Is Baidu staying away from UTF-8 encoded Chinese sites?
Does Baidu prefer GB2312 encoding?
chal00d
7:22 am on Nov 7, 2008 (gmt 0)
This has been touched on within the forums, but I was hoping to get some feedback from people's experiences with Chinese language character encoding; specifically in relation Baidu.
Has anyone out there tested the theory that Baiduspider pays more attention to sites using GB2312 than UTF-8?
bill
8:11 am on Nov 7, 2008 (gmt 0)
I haven't read of any significant testing on a level that would be definitive. My GB2312 sites have migrated to UTF-8 and they do fine in Baidu.
UTF-8 is the default standard for a lot of CMS and blog packages so I doubt it would be penalized by Baidu.
What have your observations been?
chal00d
8:46 am on Nov 7, 2008 (gmt 0)
My experience (with charset UTF-8) is that baiduspider typically visits around 20 pages and leaves - compared with page counts numbering in the thousands from Yahoo Slurp, Googlebot and others. So really just trying to eliminate any potential roadblocks right now...

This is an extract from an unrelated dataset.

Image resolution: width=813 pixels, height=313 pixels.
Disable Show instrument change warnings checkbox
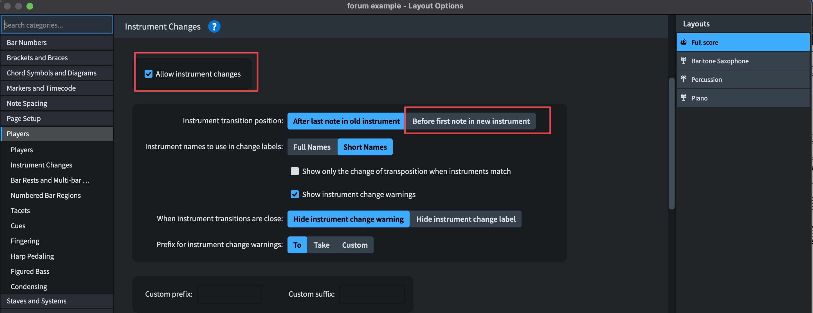[294, 194]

I see the majority of 'popular' Chinese language sites sticking with GB2312 and heard mention it could be favoured, though using UTF-8 doesn't appear to be an issue for the fewer sites I've found using it.
bill
8:55 am on Nov 7, 2008 (gmt 0)
Slurp and Googlebot can go overboard at times on some sites, but Baiduspider is the top for my Chinese language UTF-8 sites in terms of activity. In fact, Baiduspider is more than twice as active compared to Yahoo Slurp (#2).
chal00d
9:09 am on Nov 7, 2008 (gmt 0)
I'd love to be seeing that, though right now Baiduspider is #15 in terms of crawling activity, hence the red flag.
Thanks for the comments Bill, if encoding's not the issue I'll continue looking...